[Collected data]

○ ○ ○ ○ ○

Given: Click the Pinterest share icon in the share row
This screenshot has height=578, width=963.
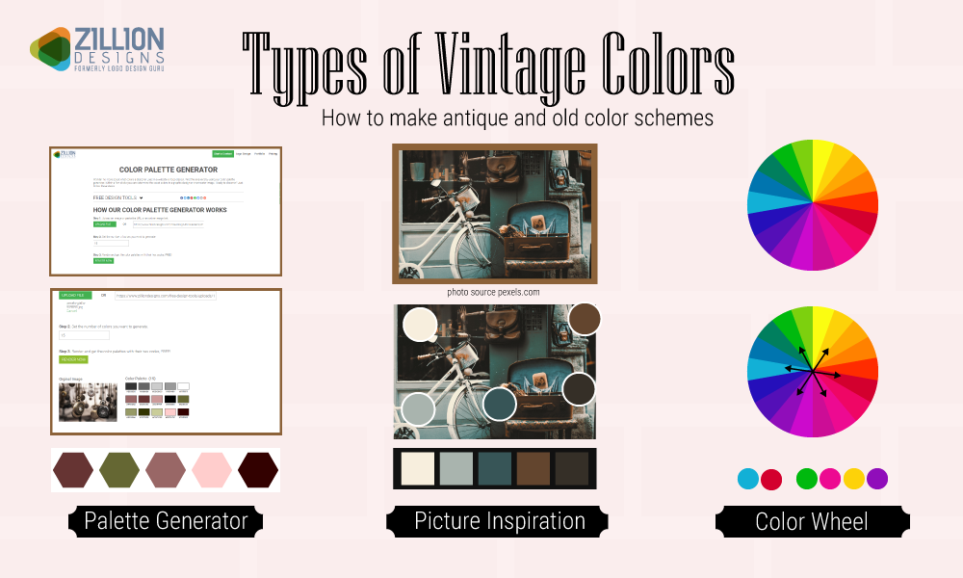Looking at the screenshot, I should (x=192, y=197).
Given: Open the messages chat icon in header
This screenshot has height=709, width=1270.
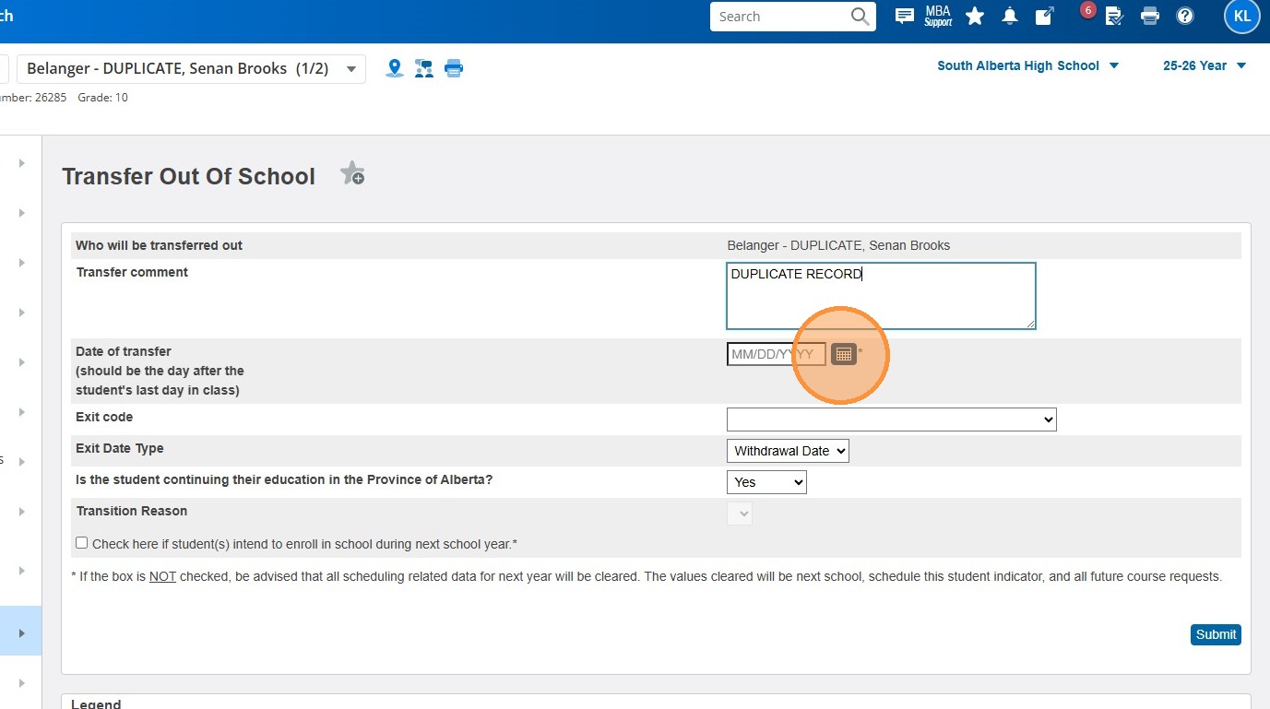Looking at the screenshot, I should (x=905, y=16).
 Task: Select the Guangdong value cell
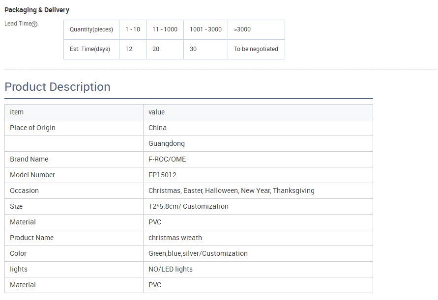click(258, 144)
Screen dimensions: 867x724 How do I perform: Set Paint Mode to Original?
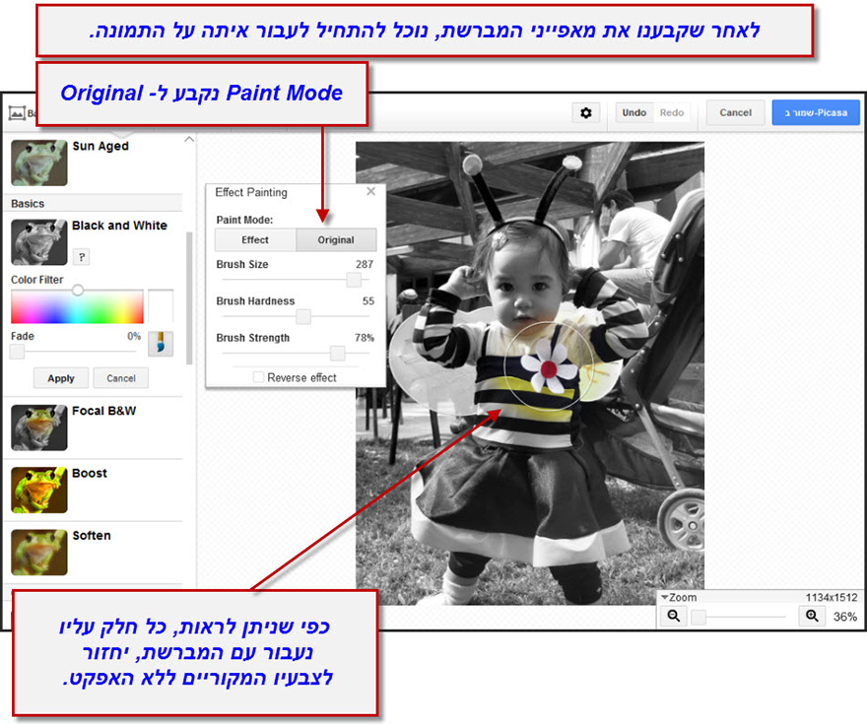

○ ○ ○ ○ ○

◆ **Task to complete**
Repeat word for word, leaving out the pictures, each line of the records from the line that holds "This screenshot has height=578, width=963." through the final one.

◆ **Completed exercise**
This screenshot has height=578, width=963.
Looking at the screenshot, I should (x=192, y=197).
Given: Open the messages chat icon in header
This screenshot has height=709, width=1270.
Looking at the screenshot, I should (x=905, y=16).
 Task: Select the Guangdong value cell
click(258, 144)
Screen dimensions: 867x724 How do I perform: Set Paint Mode to Original?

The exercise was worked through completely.